From all predictors all correlated to crime rate != 0, we can conclude that linearity is present

Normality of Residuals

hist(crime_clean.bwd$residuals)

shapiro.test(crime_clean.bwd$residuals)
#> 
#>  Shapiro-Wilk normality test
#> 
#> data:  crime_clean.bwd$residuals
#> W = 0.98497, p-value = 0.8093

P-value > alpha (0.8093 > 0.05) we can conclude that error distributed normally

Homoscadasticity of Residuals

plot(x = crime_clean.bwd$fitted.values, y = crime_clean.bwd$residuals)
abline(h = 0, col = "red")

bptest(crime_clean.bwd)
#> 
#>  studentized Breusch-Pagan test
#> 
#> data:  crime_clean.bwd
#> BP = 14.255, df = 8, p-value = 0.07537

P-value > alpha (0.07537 > 0.05) we can conclude that Heteroscedasticity is present

No Multicollinearity

vif(crime_clean.bwd)
#>      percent_m mean_education   police_exp60     m_per1000f   unemploy_m24 
#>       2.115006       4.115400       2.560201       1.784947       4.106642 
#>   unemploy_m39     inequality    prob_prison 
#>       4.536383       3.724564       1.381809

All predictors vif are below 10, we can conclude there’s no multicollinearity between predictors

Conclusion

all assumptions has been fulfilled


Summary

From all the model evaluation we can conclude that:

  1. Backward step wise regression is the best model so far (based on adjusted R-squared)
  2. To get higher model performance, we can keep and trim outliers (based on the regression line influence).

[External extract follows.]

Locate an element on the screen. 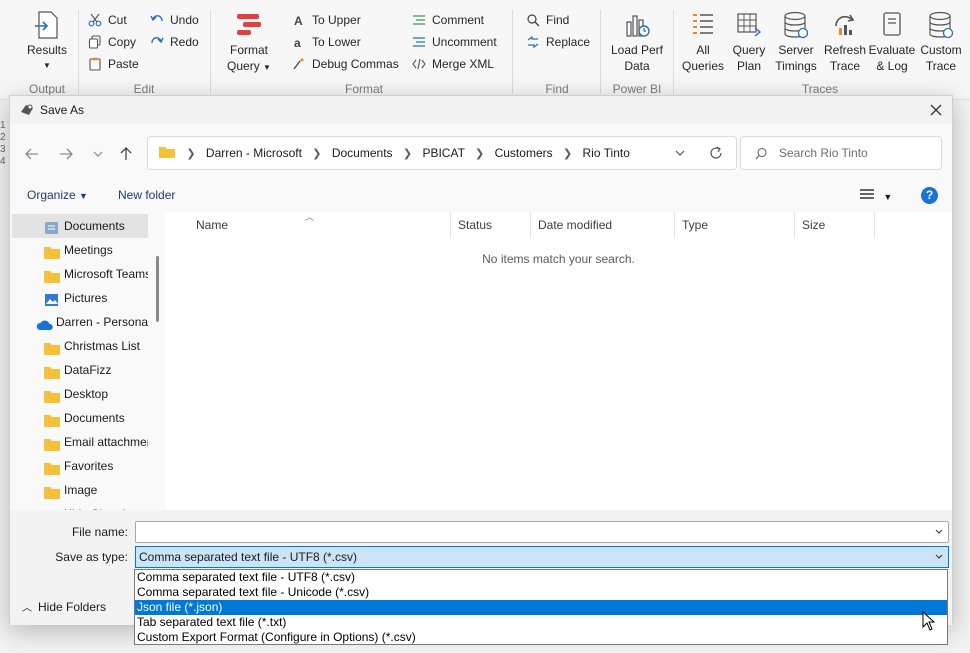  documents-icon is located at coordinates (52, 228).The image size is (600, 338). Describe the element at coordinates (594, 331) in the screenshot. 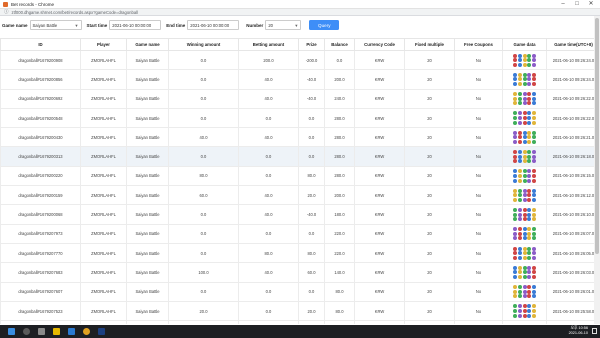

I see `notification-icon` at that location.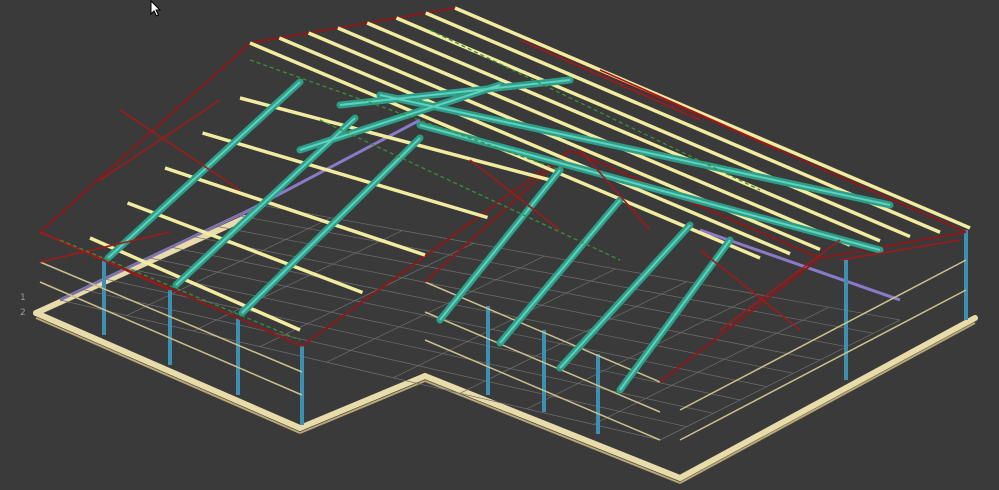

In this particular case, the best way to handle outliers is to trim outliers from columns unemploy_m24 and keep outliers from columns percent_m & unemploy_m24
  3. RMSE value can be considered high (based on comparison to target variable range)
  4. The best model (backward step-wise regression) can be considered has a decent performance to predict the crime rate, and yet to get better prediction we can use more complicated model to predict the crime rate.